ACTION ITEM - Transcribe the entries exactly. Start at the top, stop after the line with "Task: Show the participants people list", and omit every picture.

SOURCE MATERIAL -
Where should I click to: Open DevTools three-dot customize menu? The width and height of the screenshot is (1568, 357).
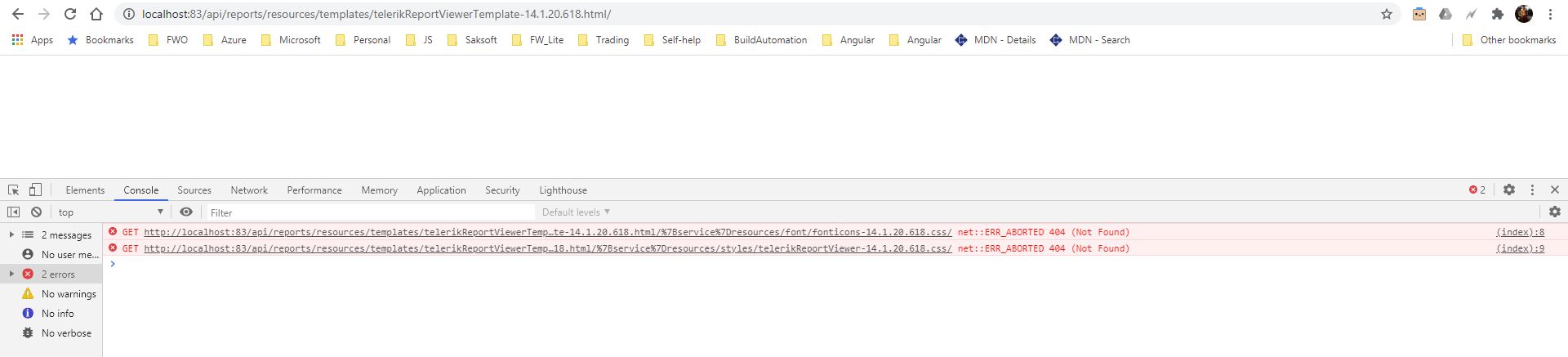click(1532, 190)
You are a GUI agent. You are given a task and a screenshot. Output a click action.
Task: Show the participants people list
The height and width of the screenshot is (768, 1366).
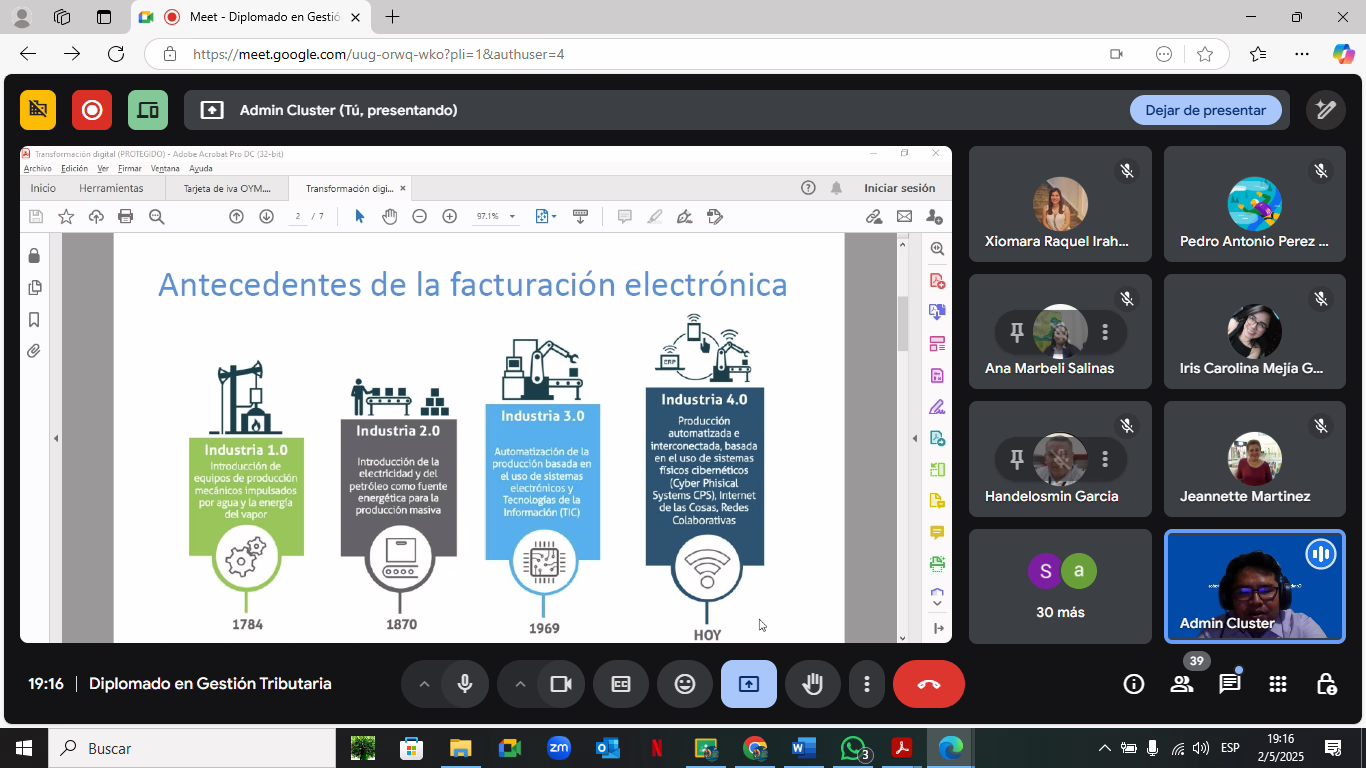pos(1181,684)
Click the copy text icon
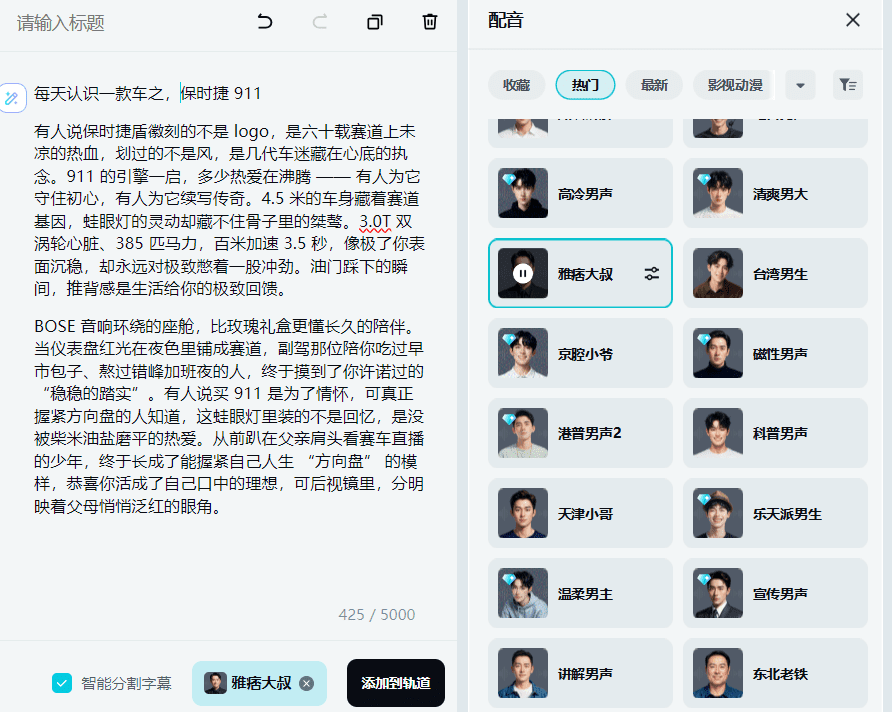Screen dimensions: 892x712 [x=375, y=22]
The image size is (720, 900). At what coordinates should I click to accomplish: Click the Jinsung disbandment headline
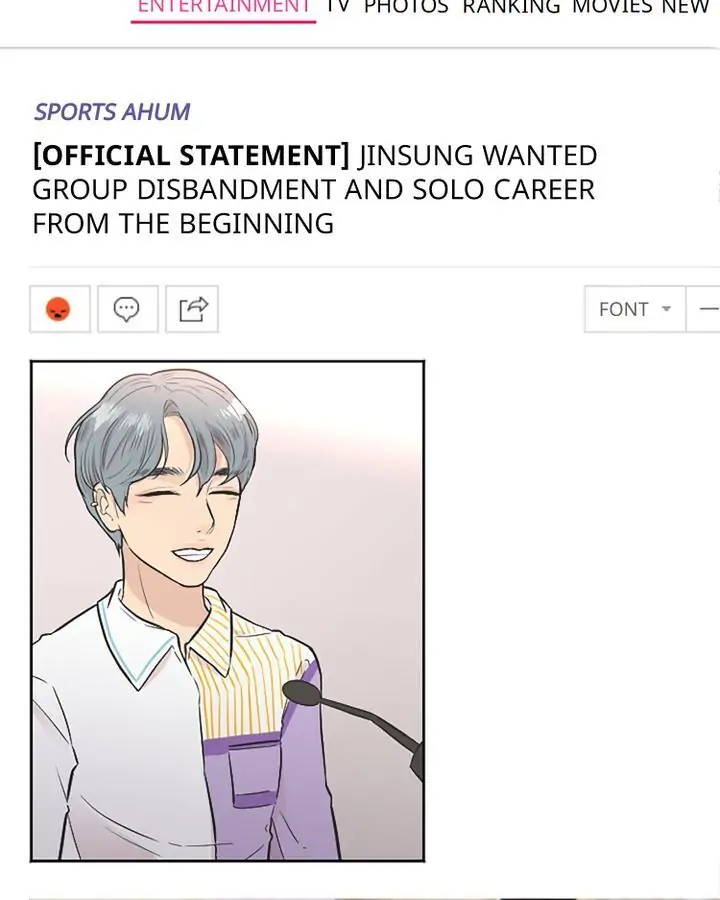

SOLUTION FOR THIS TASK -
Where should I click to: Open DevTools three-dot customize menu? The width and height of the screenshot is (1568, 357).
click(1532, 190)
You are a GUI agent. You are given a task and a screenshot. Output a click action.
Task: Show the participants people list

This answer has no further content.